Una tendenza analoga si riscontra in Argentina, dove il Governo obbliga le imprese in certi settori ad aumentare il contenuto locale della propria produzione. «Argentina e Brasile sono recidivi - denuncia John Clancy, portavoce Ue per il Commercio - Le loro politiche commerciali nei confronti dei partner internazionali devono cambiare se non vogliono subirne le conseguenze».

Il nuovo volto del protezionismo che preoccupa di più la Commissione europea assume insomma le sembianze di incentivi fiscali riservati ai produttori locali, con il chiaro obiettivo di rendere meno competitivi i concorrenti esteri. In questo Brasile e Argentina sono in buona compagnia. Un esempio è la Russia, che il primo settembre 2012, una settimana dopo essere formalmente entrata nell'Organizzazione mondiale del commercio (Wto), ha introdotto una nuova tassa sullo smaltimento e il riciclaggio delle auto. Ai produttori domestici è stato concesso di limitarsi a fornire garanzie sul rispetto delle nuove norme mentre le case internazionali devono pagare la tassa come pre-condizione per entrare nel mercato russo. Niente tassa, niente import, insomma. Un classico caso di discriminazione al quale la Ue sta cercando di porre rimedio attraverso negoziati con Mosca, prima di rivolgersi alla Wto.

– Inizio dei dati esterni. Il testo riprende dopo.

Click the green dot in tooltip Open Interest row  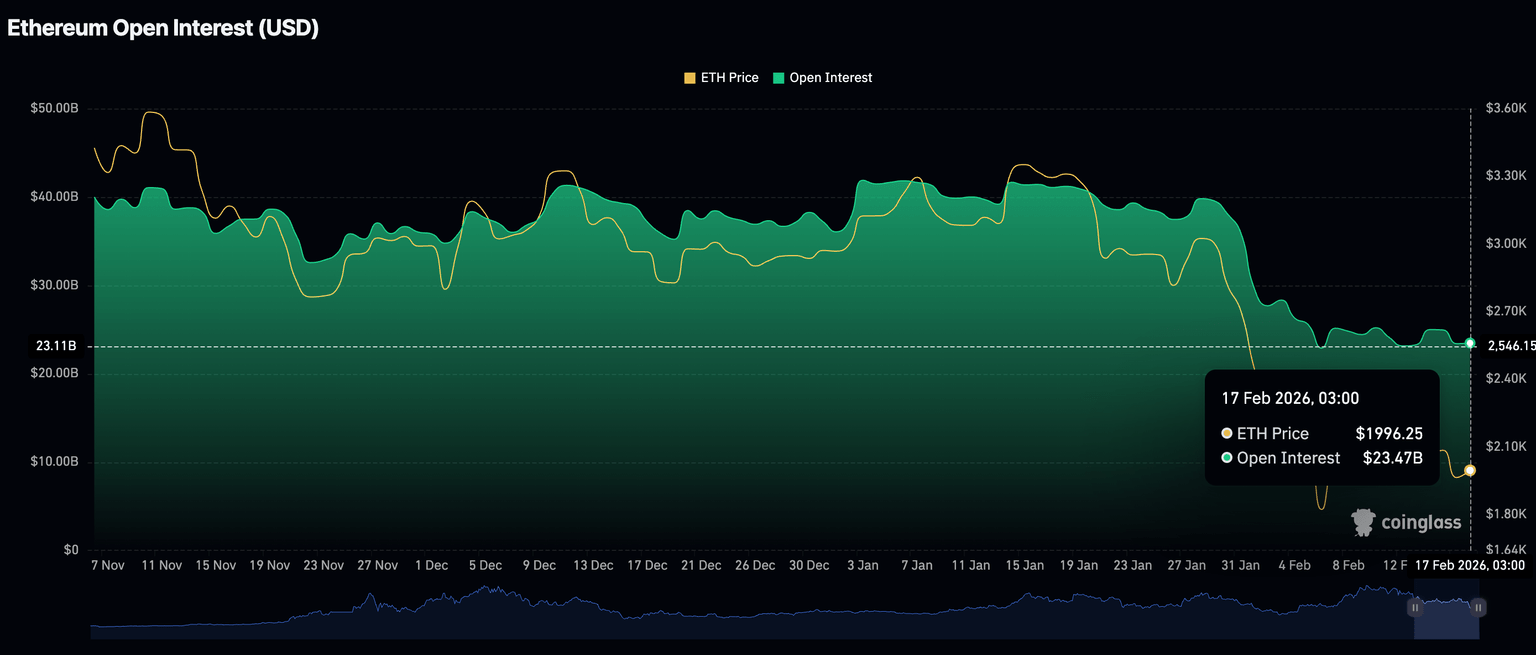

Il cavallo di Troia degli incentivi alle produzioni nazionali è stato usato anche nell'ambitissimo settore delle gare d'appalto. È il caso della Cina, la cui normativa consente alle autorità locali di assegnare contratti solo ad aziende che realizzano in Cina fino al 70% del prodotto in questione. Un modo neanche tanto velato per tagliare fuori dalle gare la maggior parte dei concorrenti esteri. Stesso discorso per l'esenzione dall'Iva, sempre a Pechino, riservata solo agli aerei regionali made in China.

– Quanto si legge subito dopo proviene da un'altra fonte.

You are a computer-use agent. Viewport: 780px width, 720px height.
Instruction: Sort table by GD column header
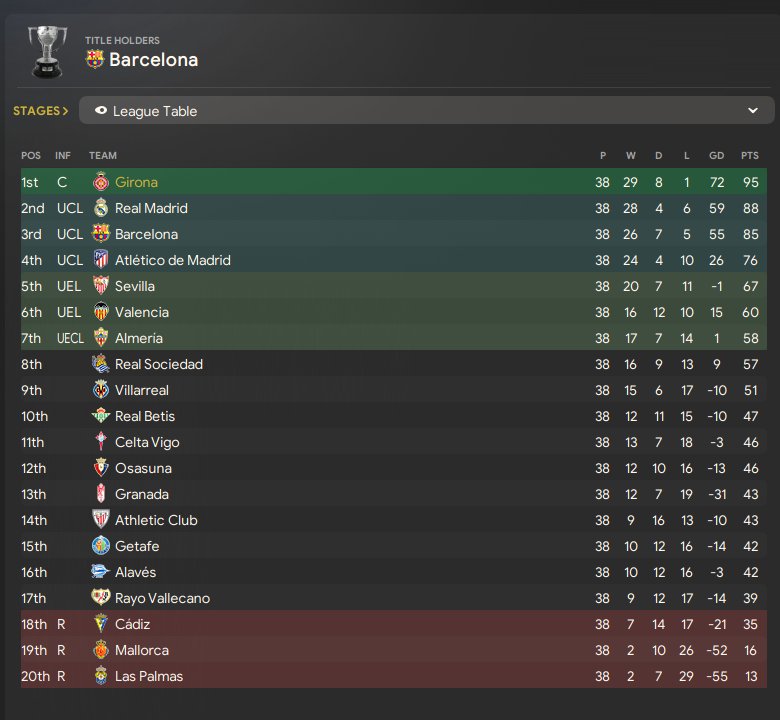pyautogui.click(x=716, y=155)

In realtà proprio con la Cina la Ue ha ottenuto in sede Wto uno dei più importanti successi degli ultimi anni. Nel gennaio dell'anno scorso l'organizzazione di Ginevra ha infatti dato ragione all'Europa nella disputa con Pechino su quote e tariffe all'export di alcune materie prime: le autorità cinesi hanno annunciato a fine anno che si adegueranno alla decisione della Wto. Resta ancora senza un vincitore invece il braccio di ferro sulle quote alle terre rare, preziose commodities usate nelle energie rinnovabili e nell'industria hi-tech, di cui la Cina ha quasi il monopolio. Il pronunciamento della Wto è atteso entro la fine dell'anno.

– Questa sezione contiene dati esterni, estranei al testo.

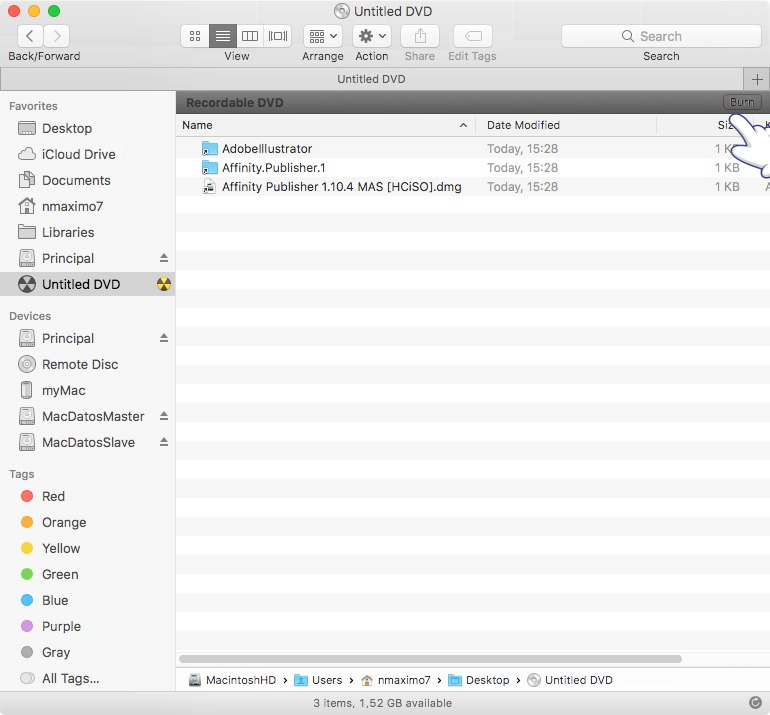770x715 pixels.
Task: Click the Edit Tags toolbar icon
Action: 472,36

Se alcune delle 25 grandi barriere individuate dalla Ue nel precedente rapporto del 2012 sono cadute o stanno per cadere, la maggior parte delle altre restano in piedi. «Nell'ultimo anno - riassume Michelangelo Margherita, alto funzionario della direzione generale Ue del Commercio - sono comparse più barriere di quelle che siamo riusciti ad abbattere». Uno dei settori su cui le difese si stanno alzando un po' ovunque è quello dell'information technology: un'industria ad alto tasso di innovazione che molti Paesi cercano di proteggere anche violando i patti internazionali.

Restano sempre popolari infine i tradizionali strumenti di protezione, cioè i dazi. Un esempio su tutti: lo scorso ottobre il Brasile ha annunciato l'aumento delle tariffe su 100 categorie di beni, tra cui ceramiche, carta e chimica. Un nuovo rialzo su altri 100 prodotti è atteso nelle prossime settimane.